Dinette seat

Larry Patrick

New member
Wife is tired of pinching fingers lifting seat off and on . Wondering if anyone ever cut in a door so you can access without lifting seat off each time? Might cut a 8x8 or 12x12 cabinet syle door in fiberglass side that faces hallway. Wondering if it is strong enough to sit on after cutting access hole?Will need hinges and latch any suggestions?
 
Aft or forward I don't think it would be a structural issue. I cut in an access hatch under the aft seat on our 22 and below the feet on our 25. If you keep 2''' or 3'' margins you should be fine. Place the hatch cover where you want it, tape it in place and pencil around the cutout. Drill a hole and go after it with a gigsaw, rotozip or Sawzall. Should be an easy install.
 
We modified the seat areas for both the forward dinette seat as well as the aft dinette seat. Here's what we did:

Forward seat. Rather than cut-in a hatch and install louverd door, we cut the hole (about 12' x 12" as I recall) then took a piece of matching Sunbrella and sewed hem's around all four edge's. We then put snaps on all four corners and screw-in snap in the area around the hole. Works like a charm, and Really makes getting stuff in and out of the compartment MUCH easier. ...no more pinched fingers.

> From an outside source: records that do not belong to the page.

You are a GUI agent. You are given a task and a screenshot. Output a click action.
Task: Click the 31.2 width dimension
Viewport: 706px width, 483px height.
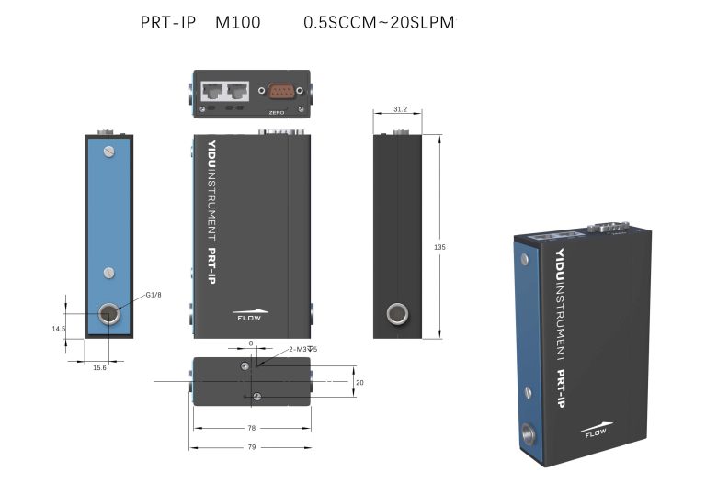click(x=400, y=108)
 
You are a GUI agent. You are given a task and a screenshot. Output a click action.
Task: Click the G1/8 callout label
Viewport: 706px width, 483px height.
click(x=153, y=295)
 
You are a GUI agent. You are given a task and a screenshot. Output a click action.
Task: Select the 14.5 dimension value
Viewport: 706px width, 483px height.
click(x=58, y=328)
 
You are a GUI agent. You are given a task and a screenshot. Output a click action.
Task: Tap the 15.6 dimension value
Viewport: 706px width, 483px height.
click(x=99, y=367)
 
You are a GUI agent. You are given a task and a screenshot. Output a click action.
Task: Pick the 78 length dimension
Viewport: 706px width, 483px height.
click(x=251, y=428)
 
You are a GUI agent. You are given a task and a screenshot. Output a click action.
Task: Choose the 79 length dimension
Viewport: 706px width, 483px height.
click(x=251, y=447)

Aft seat. We took the hard backed seat cushion out. We removed all the staples holding the cushion to the board. Then took the cushion to an upholstery shop and had them make the cushion in to a 'regular soft cushion (no hard back). I then took the board and cut about 4" off the back edge (you want enough so it's a little wider than the back support cushion). That piece was screwed to the rear portion of the seat bottom (up against the aft cabin bulkhead). We then took a length of "piano hinge" and affixed it to the raw edge and the remaining part of the original seat base. That gives you a hinged seat base where you can install the newly covered seat cushion. Works very well. (Remember to paint the newly hinged lid before you do the subsequent installation.)

Rereading this it sounds rather awkward (I was never a technical writer...). Hope you can understand.